▶ Instructions for the task
Pull out every line in the items below that contains the word "View".
-*-*-
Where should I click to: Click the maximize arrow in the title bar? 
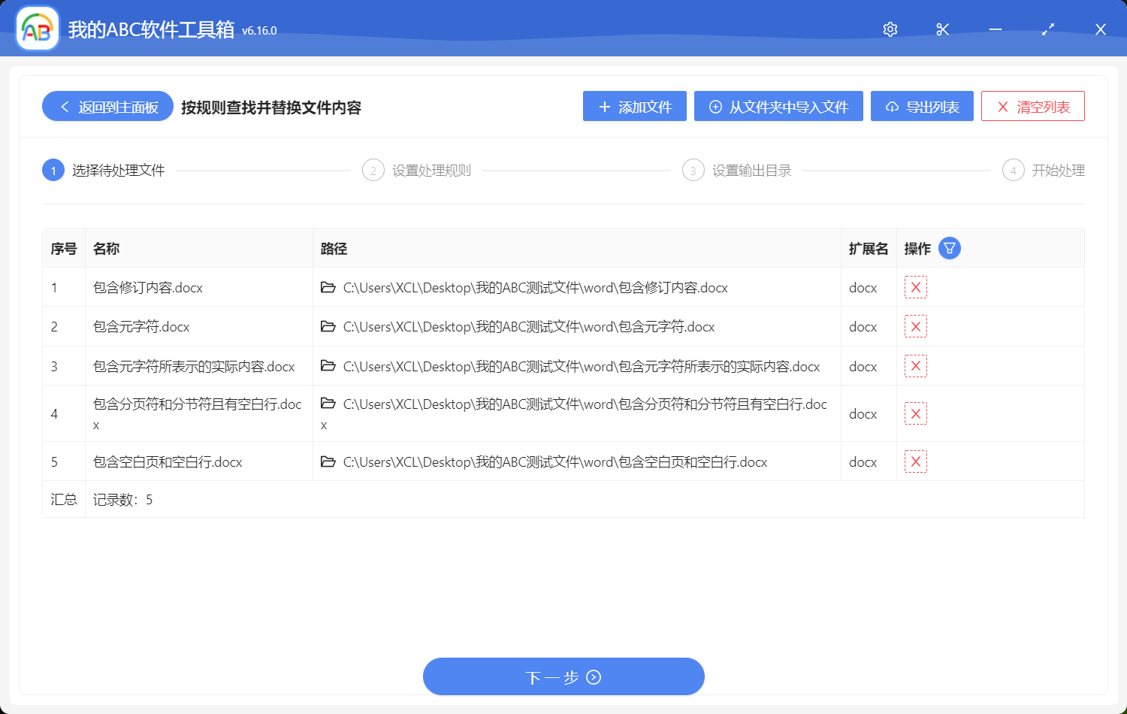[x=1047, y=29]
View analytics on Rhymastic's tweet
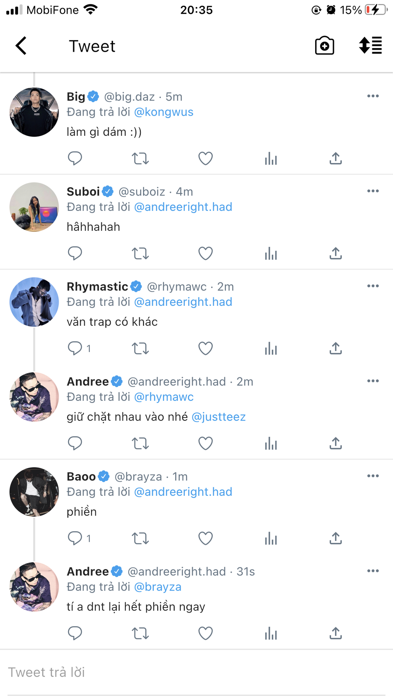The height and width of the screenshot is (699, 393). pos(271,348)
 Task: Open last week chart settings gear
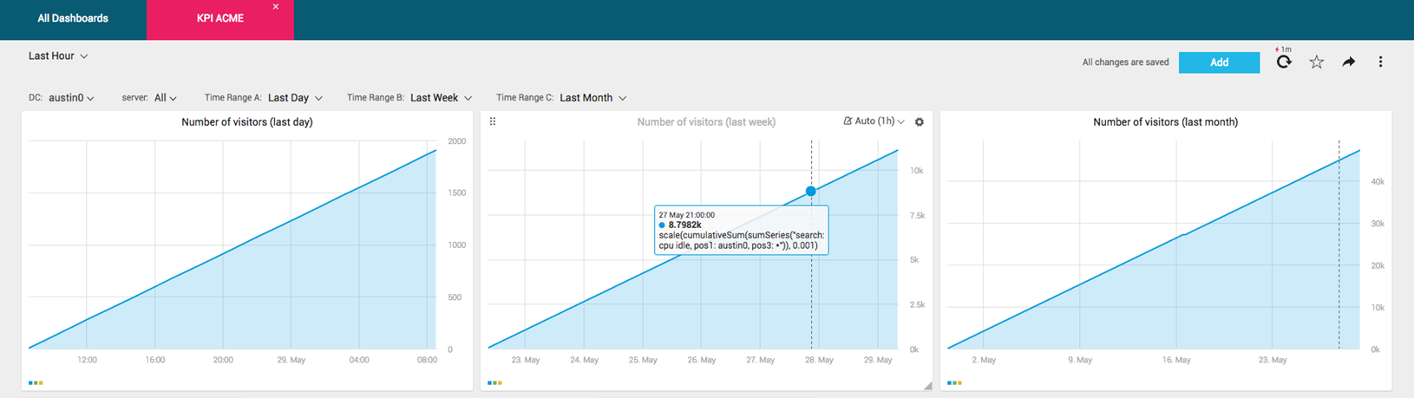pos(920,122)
-*-*-
▶ Written solution
View analytics on Rhymastic's tweet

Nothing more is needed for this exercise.